イメージを使用して管理するクラスタの場合、vSphere Lifecycle Manager は、クラスタ内のホストのハードウェアと互換性のある事前検証されたイメージの形式で、ソフトウェアの推奨事項を生成および提供できます。推奨イメージは、一連のリリースにおける最新の ESXi バージョンに基づく有効なイメージです。クラスタの現在のイメージを、そのクラスタの推奨イメージに簡単に置き換えることができます。

イメージをセットアップまたは編集する場合は、クラスタ内のすべてのホストで実行する完全なソフトウェア スタックを定義するような方法で、イメージ要素(ESXi バージョン、ベンダー アドオン、ファームウェア アドオン、および追加コンポーネント)を手動で組み合わせます。特定のイメージのセットアップが完了して有効であり、環境に適しているかどうかを手動で確認する必要があります。vSphere Lifecycle Manager の推奨事項を使用すると、イメージ要素の組み合わせを検討する手間が省けます。vSphere Lifecycle Manager は、特定の条件下で、特定のイベントが発生した場合の推奨事項を自動的に生成します。または、推奨事項の生成を手動でトリガすることもできます。

推奨イメージは、推奨イメージに依存関係の欠落やコンポーネントの競合がないことを確認する一連のチェックを通じて検証されます。vSAN クラスタの場合、検証では、vSAN ハードウェア互換性リスト (vSAN HCL) に対するハードウェア互換性チェックも実行されます。詳細な検証チェックでは、クラスタに推奨イメージを使用することを決定した場合、推奨イメージに対する修正が成功したことを確認します。

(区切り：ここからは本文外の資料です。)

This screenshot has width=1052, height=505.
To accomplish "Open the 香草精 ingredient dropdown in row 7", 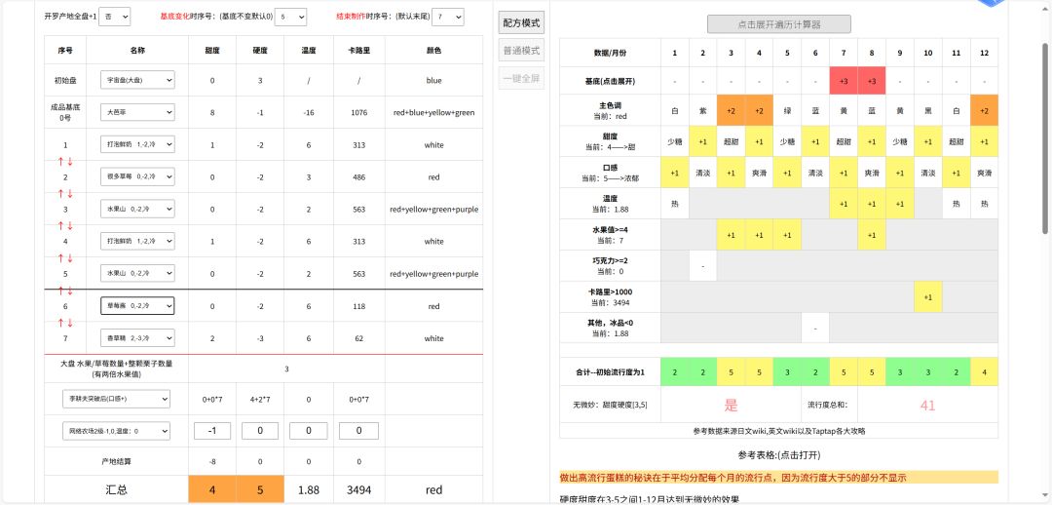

推奨を生成するために、vSphere Lifecycle Manager は、vSphere Lifecycle Manager デポで入手可能なソフトウェアと、選択したハードウェア サポート マネージャで使用可能になる、デポで入手できるファームウェアを確認します。使用可能なソフトウェア、ファームウェア、およびハードウェア互換性チェック(vSAN クラスタの場合)に基づいて、単一のイメージを使用して管理するクラスタごとに、vSphere Lifecycle Manager は最新かつ環境に最適なイメージを提供します。

推奨事項の生成タスクは、[最近のタスク] ペインから手動でキャンセルできます。

「現在のシリーズの最新版」の意味

vSphere Lifecycle Manager が生成する推奨事項は、クラスタが使用するイメージの ESXi のメジャー バージョンに基づいています。vSphere Lifecycle Manager は、ハードウェアの互換性の問題やリグレッションを起こさない最新の ESXi バージョンを推奨します。推奨イメージの ESXi バージョンは常に、クラスタのイメージの ESXi バージョンのメジャー リリース シリーズ内にあります。

シリーズ内の最新イメージには、そのバージョンの最新のマイナー ESXi バージョンまたはパッチが含まれています。たとえば、クラスタの現在のイメージにバージョン 7.0 の ESXi 基本イメージが含まれており、バージョン 7.0 Update 1、7.0 Update 2、7.0 Update 3、および 8.0 の基本イメージが vSphere Lifecycle Manager デポで利用可能な場合、現在のシリーズの推奨事項の最新イメージには ESXi バージョン 7.0 Update 3 が含まれます。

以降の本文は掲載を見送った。